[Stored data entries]
- Opening Delimiter -
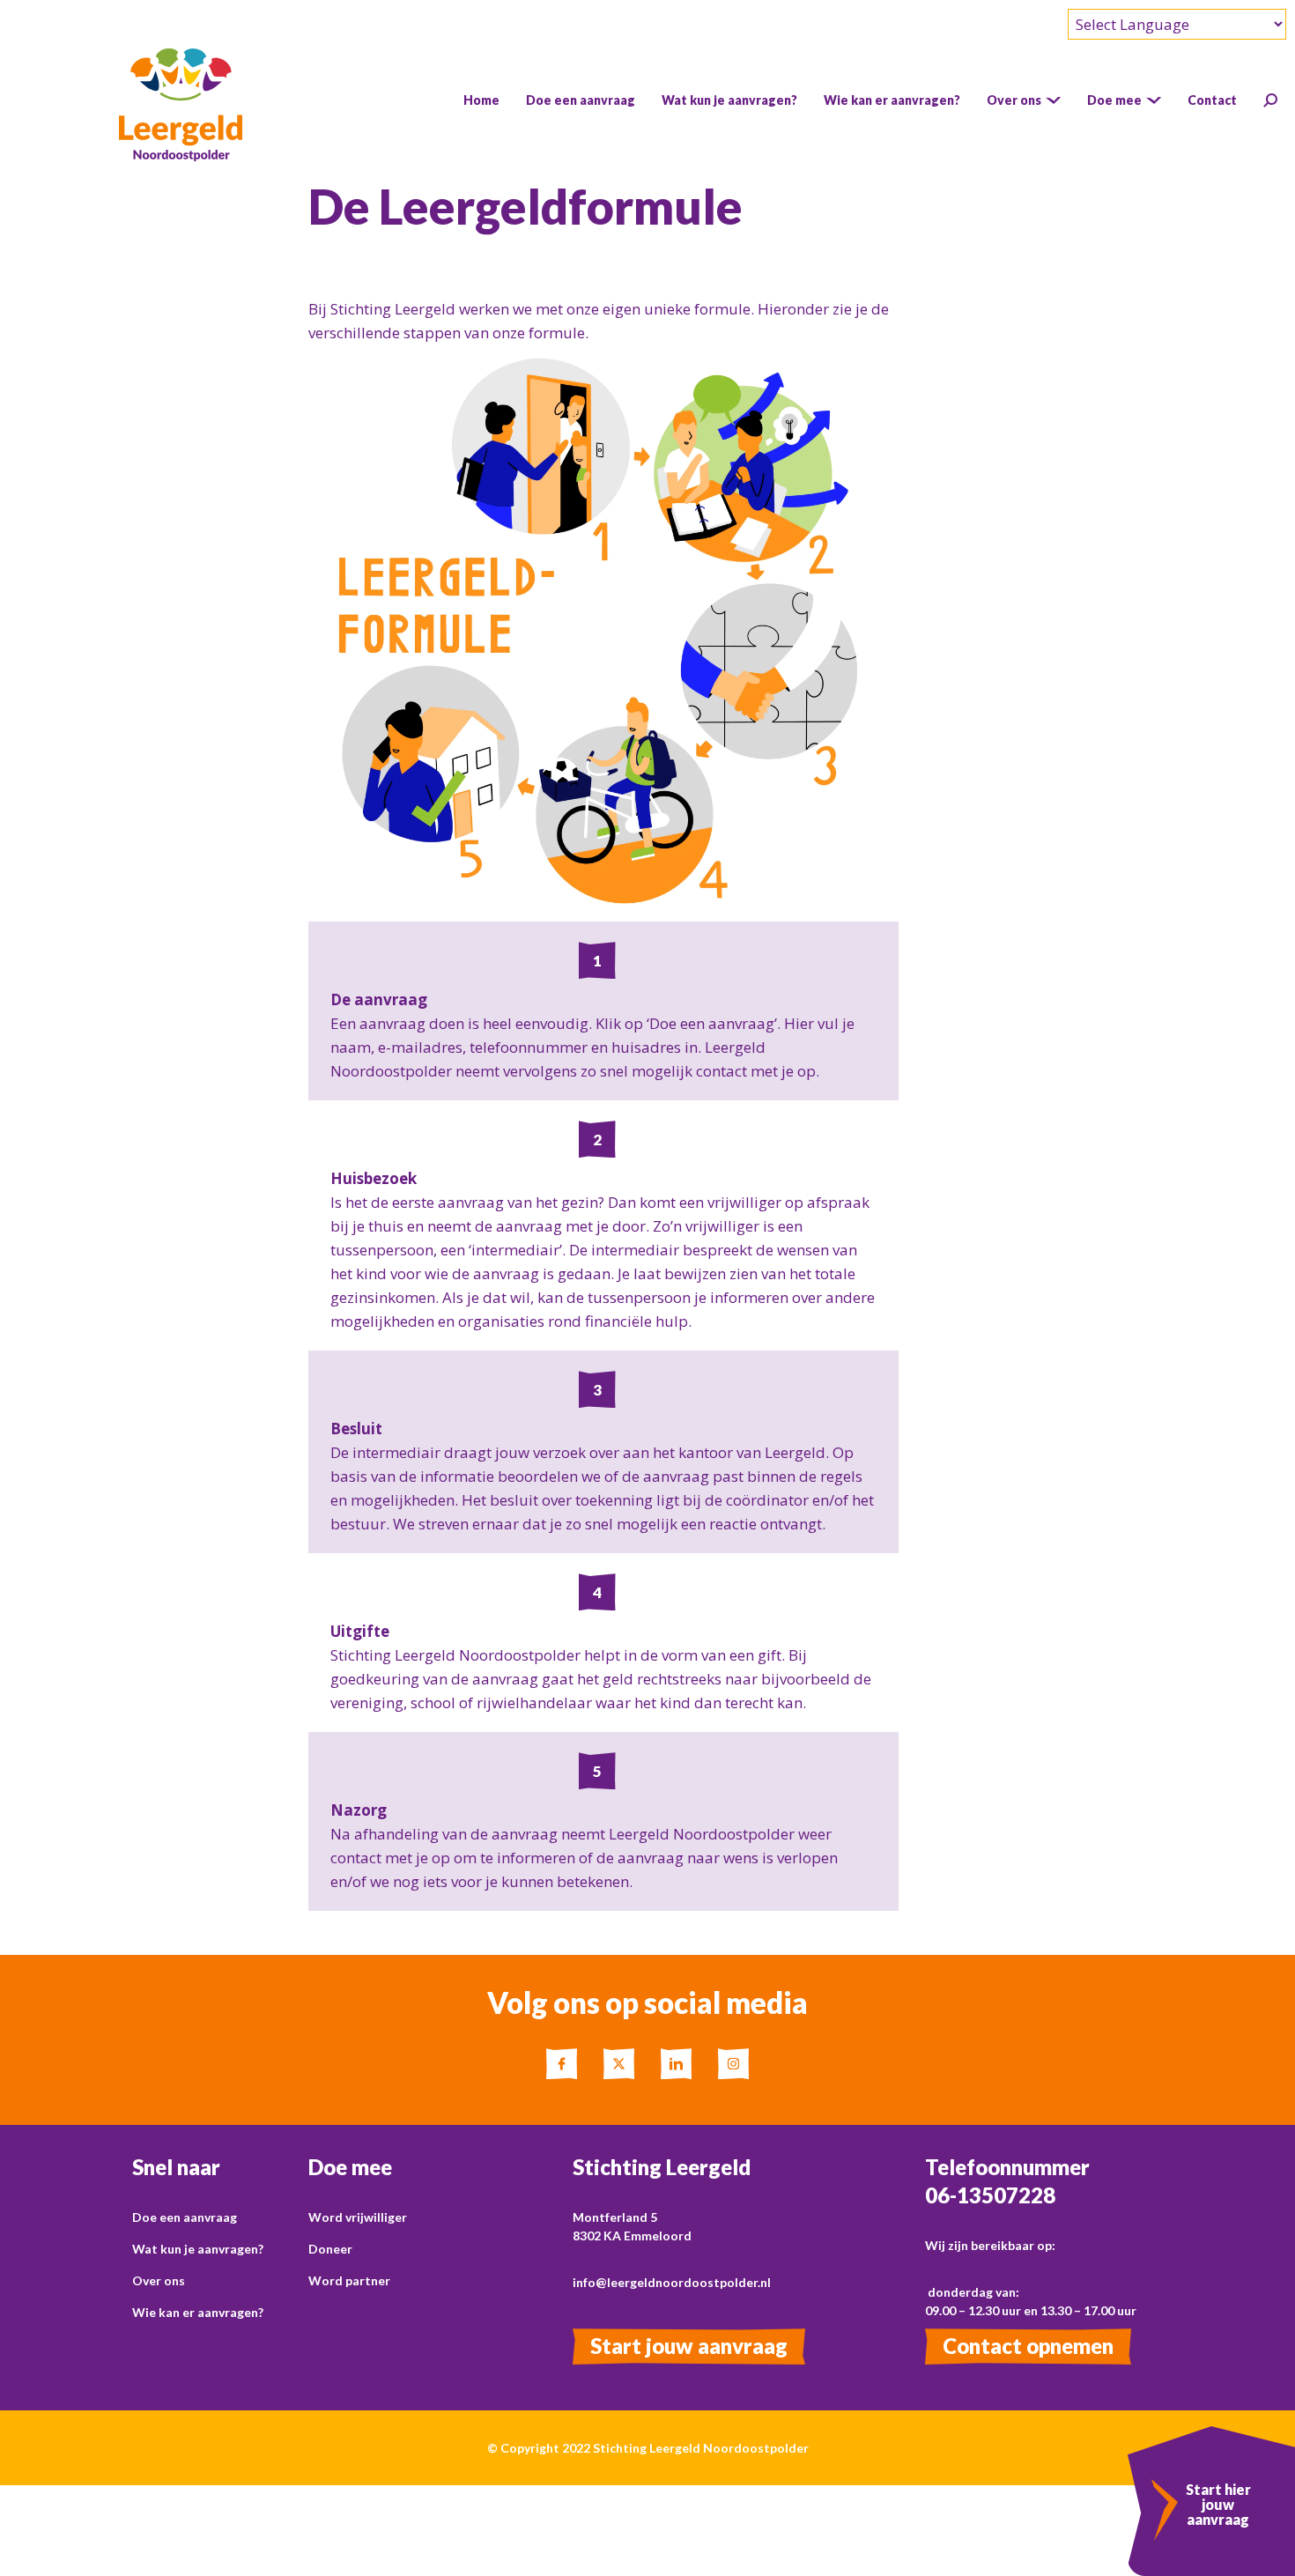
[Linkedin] (676, 2063)
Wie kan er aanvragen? (197, 2312)
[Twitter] (618, 2063)
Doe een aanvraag (184, 2217)
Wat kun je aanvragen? (197, 2248)
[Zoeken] (1270, 100)
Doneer (330, 2248)
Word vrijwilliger (357, 2217)
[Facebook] (561, 2063)
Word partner (349, 2280)
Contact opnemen (1028, 2345)
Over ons (158, 2280)
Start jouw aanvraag (689, 2345)
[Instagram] (733, 2063)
- Closing Delimiter -
=== Problem ===
Only these lines should appear in the reply: the one containing "Doneer (330, 2248)", the last line of the data, and all lines between them, each copied exactly.

=== Task answer ===
Doneer (330, 2248)
Word vrijwilliger (357, 2217)
[Facebook] (561, 2063)
Word partner (349, 2280)
Contact opnemen (1028, 2345)
Over ons (158, 2280)
Start jouw aanvraag (689, 2345)
[Instagram] (733, 2063)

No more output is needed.